* [Work order] For every line in the material, print that line exactly.

* [Extracted material]
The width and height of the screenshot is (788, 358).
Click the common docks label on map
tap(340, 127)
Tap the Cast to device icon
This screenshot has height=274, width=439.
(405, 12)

* [Answer below]
The width and height of the screenshot is (788, 358).
Click the common docks label on map
tap(340, 127)
Tap the Cast to device icon
This screenshot has height=274, width=439.
(405, 12)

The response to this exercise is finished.